Part of the debate – in the Senedd at 5:48 pm on 6 May 2020.
Well, my own view is that the issue around COVID and the response to COVID is immeasurably more important in the lives of most people than the point that he has, with respect, just raised. I don't dismiss the point at all, because he raises an important point about the impact of Brexit into the future. My own view is that the question should be posed slightly differently, which is: given the immense challenges and the immense damage that COVID and corona is going to inflict on all parts of the UK, why would one voluntarily choose to overlay on top of that the economic damage caused by Brexit? That seems to me to be—. My own view is that would be irresponsible.
But on a more pragmatic basis, I think there are two fundamental questions that even someone who takes his view, as distinct to mine, ought to be persuaded by, if I may put it like that. And the first is: all Governments in the UK rightly are focused on the task of dealing with and tackling the consequences of living with COVID; that is obviously the overriding priority of all Governments in the UK, as it should be. What that means necessarily, and incidentally, in Europe—. What that means is that the bandwidth and the capacity to pursue the negotiations over a very complex set of future relationships simply isn’t available to anybody in the way that it would need to be for those negotiations to lead to the best available outcome, whatever perspective you have of Brexit. So, it seems to us as a Government that the sensible thing in the interest of good governance is for there to be a pause in those negotiations and an extension until Governments have more capacity to be able to engage with those negotiations.

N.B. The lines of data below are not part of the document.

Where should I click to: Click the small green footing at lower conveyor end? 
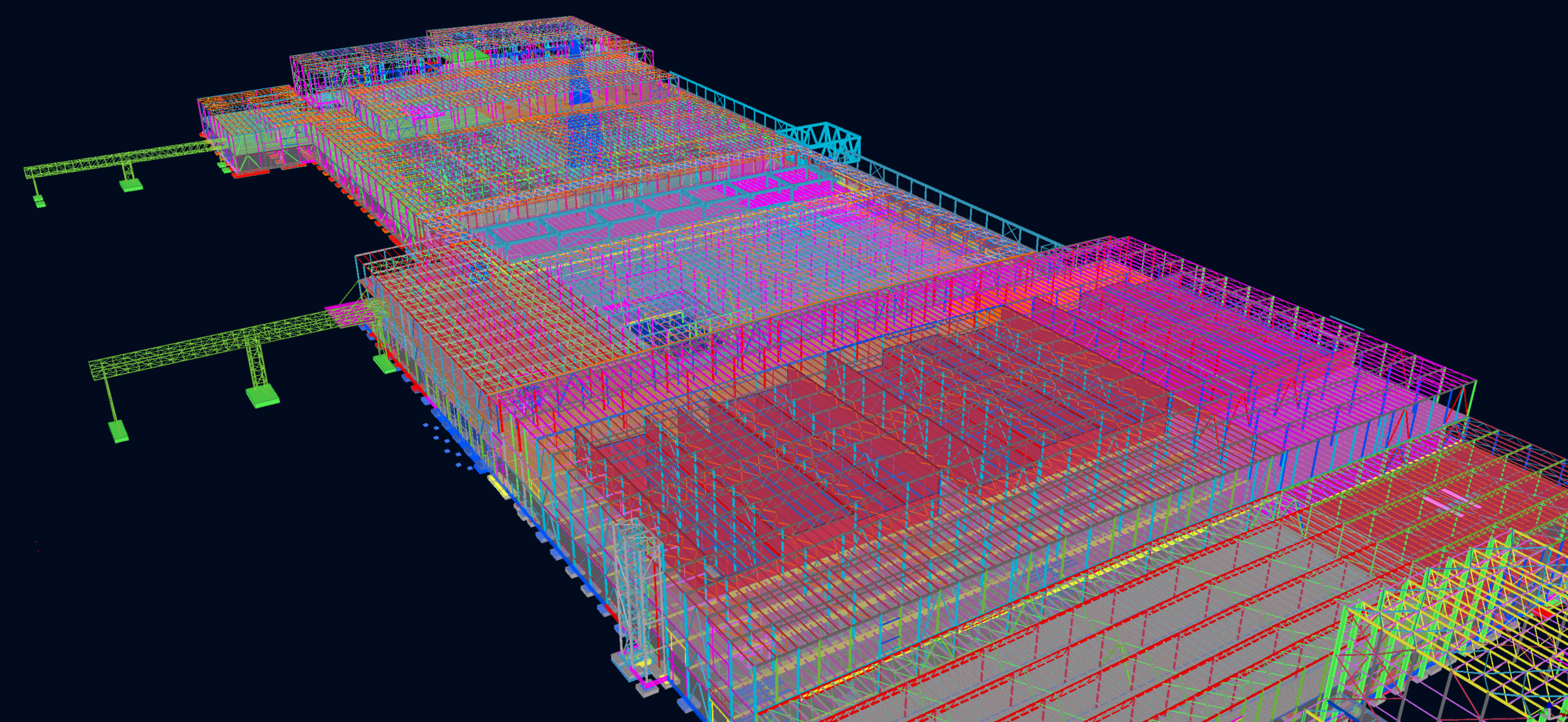pyautogui.click(x=118, y=431)
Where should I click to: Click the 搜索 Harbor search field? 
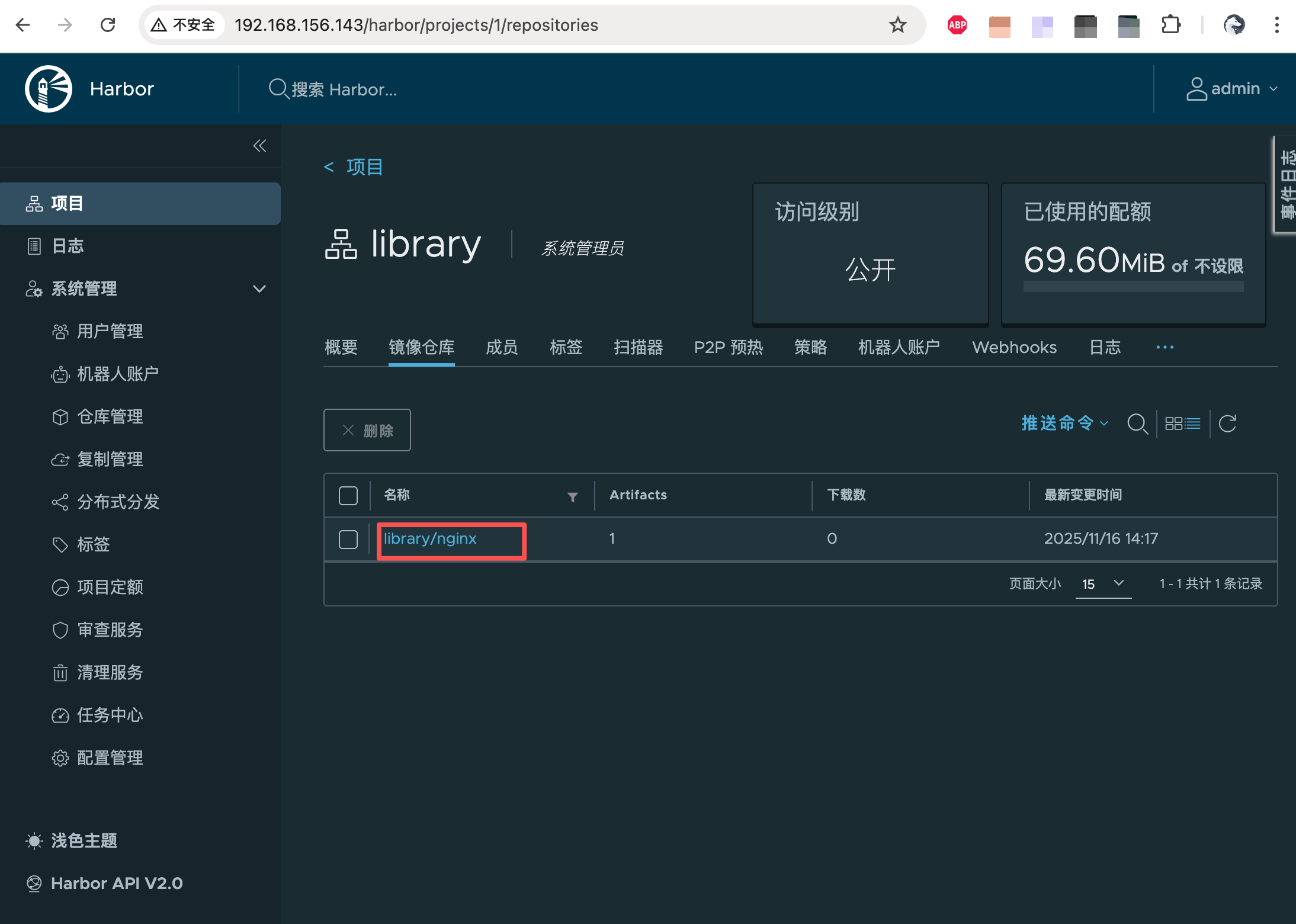(344, 89)
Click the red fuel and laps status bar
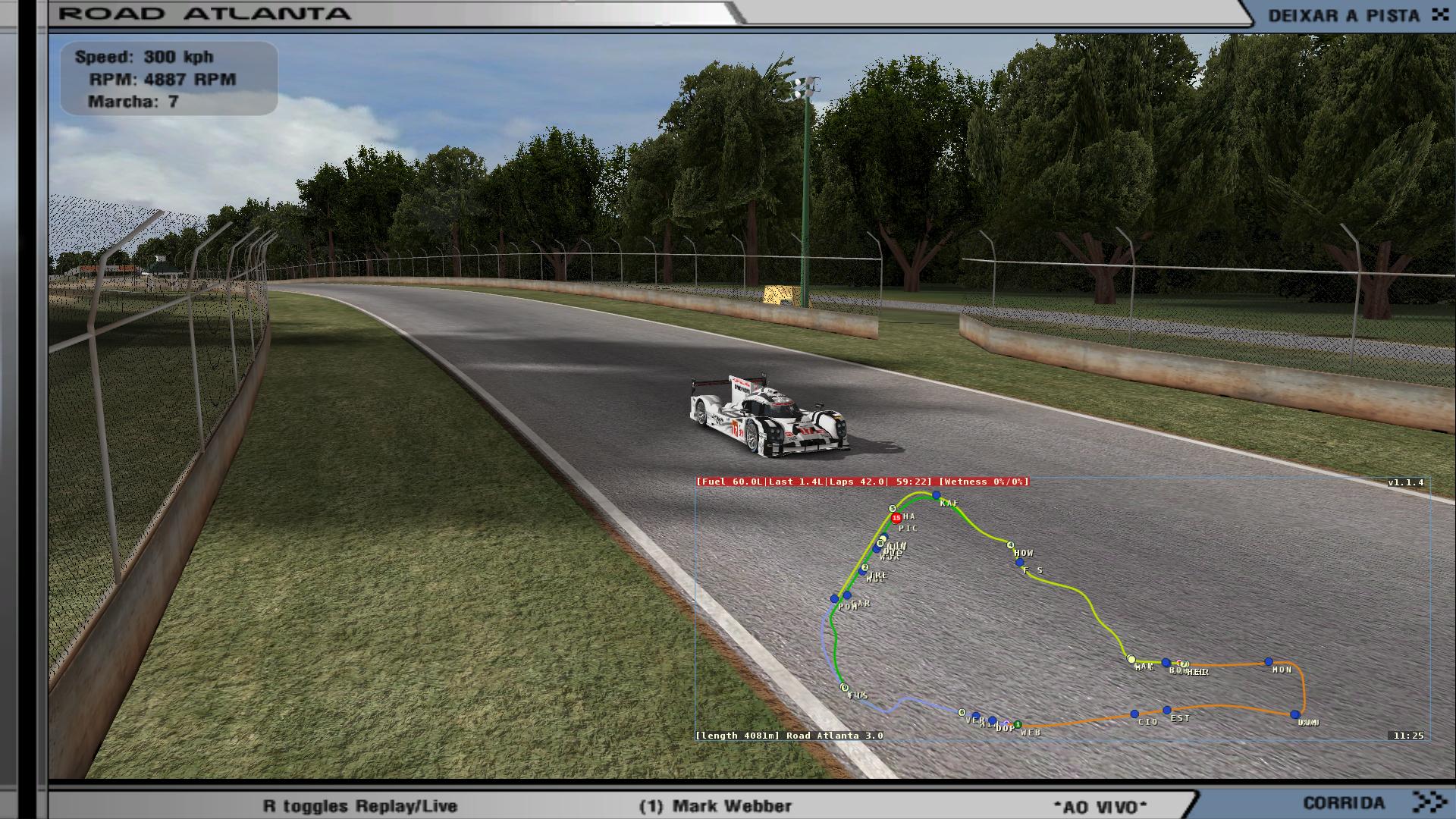 click(862, 482)
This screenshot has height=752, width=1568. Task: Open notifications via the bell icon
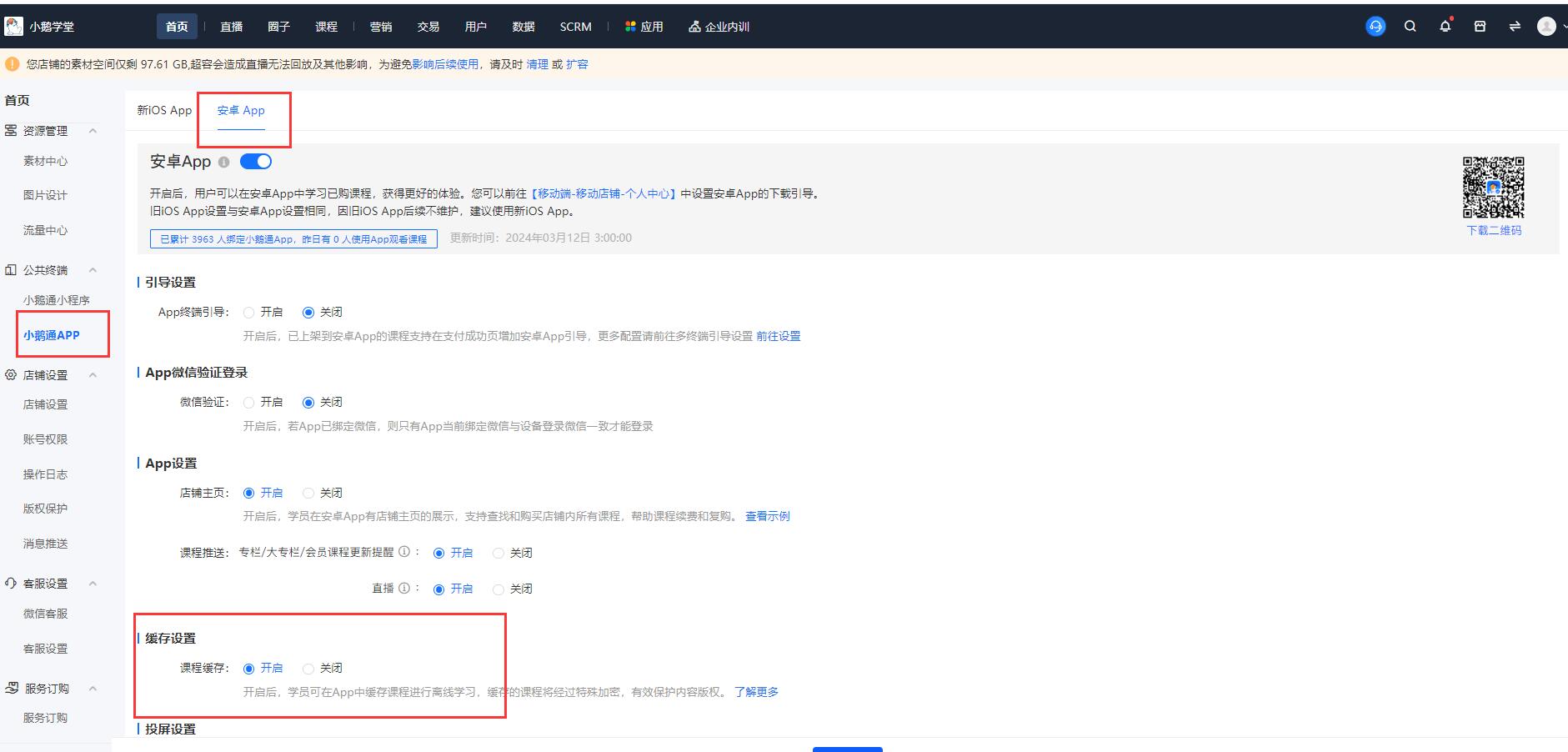(1445, 26)
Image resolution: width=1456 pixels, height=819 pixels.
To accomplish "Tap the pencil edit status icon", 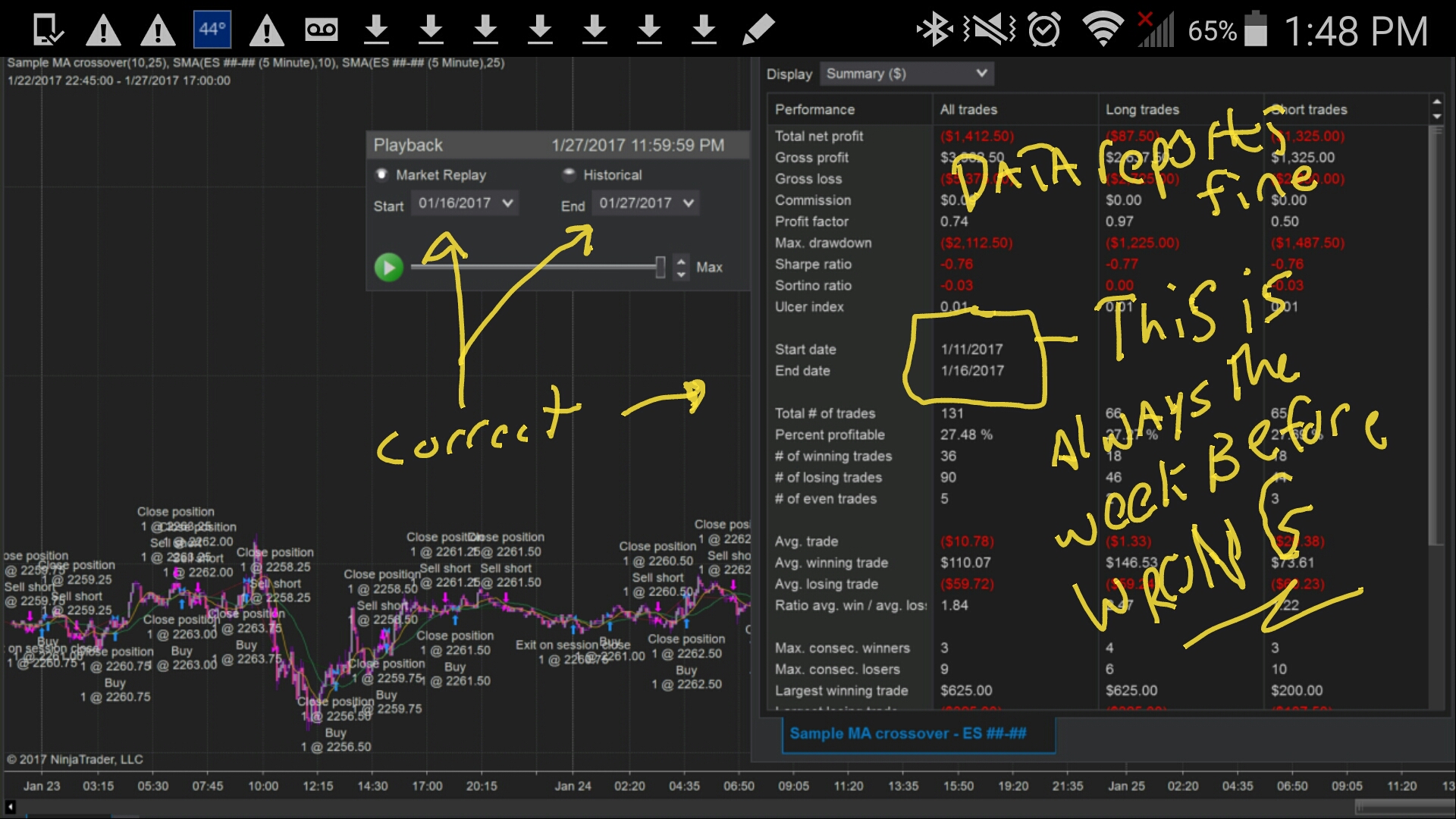I will (x=758, y=30).
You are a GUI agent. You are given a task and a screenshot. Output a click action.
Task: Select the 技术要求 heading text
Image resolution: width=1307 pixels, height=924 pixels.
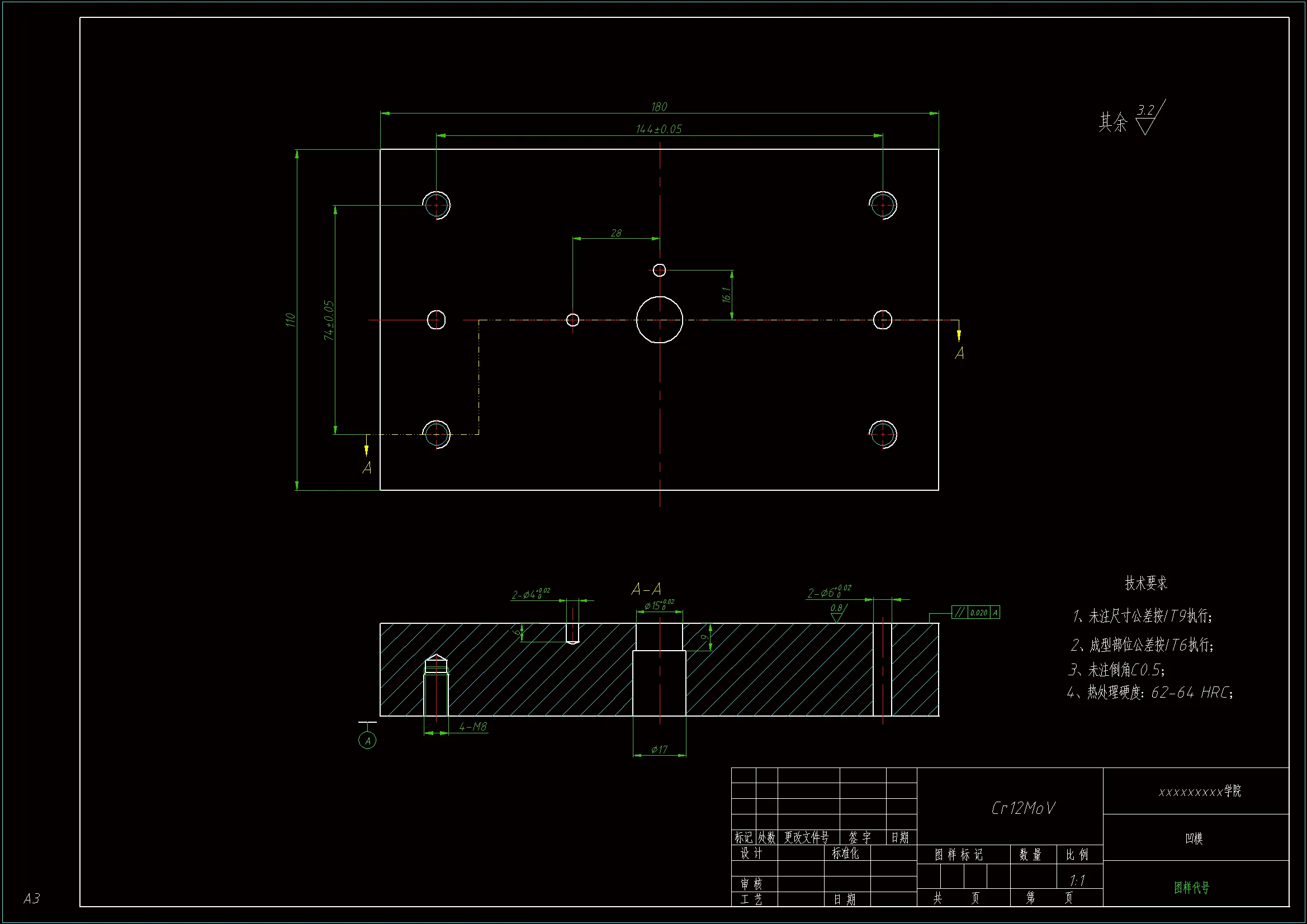(x=1145, y=583)
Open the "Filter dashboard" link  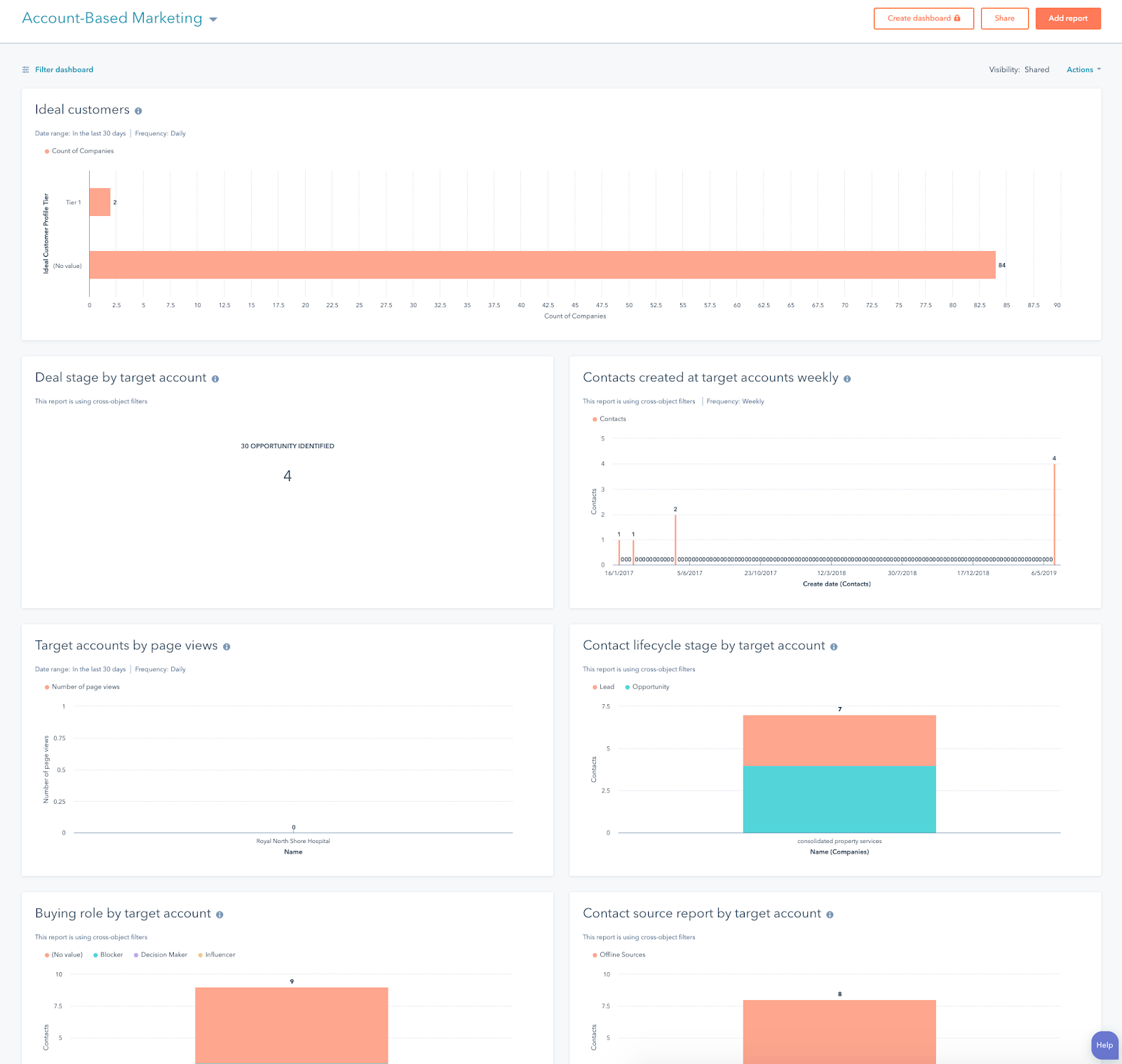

And the last point I'll make—and it’s really not on my own behalf, but on behalf of all those businesses that have furloughed their staff, or organisations across the UK who have furloughed their staff—I'm not sure how any Government says to people in that situation that it's time to start preparing for whatever Brexit brings. I, obviously, take a very different view from him of what Brexit brings, but plainly it requires significant preparation, whatever it is, and I'm not sure how we say to people in that situation that it's time for them to start preparing, because many of them will just hear that and not understand how they can get to grips with that at this point. So, that points to a very pragmatic, common-sense approach, which is to pause and delay and solve and address the challenge that lies most immediately ahead of us before we come back and conclude those negotiations.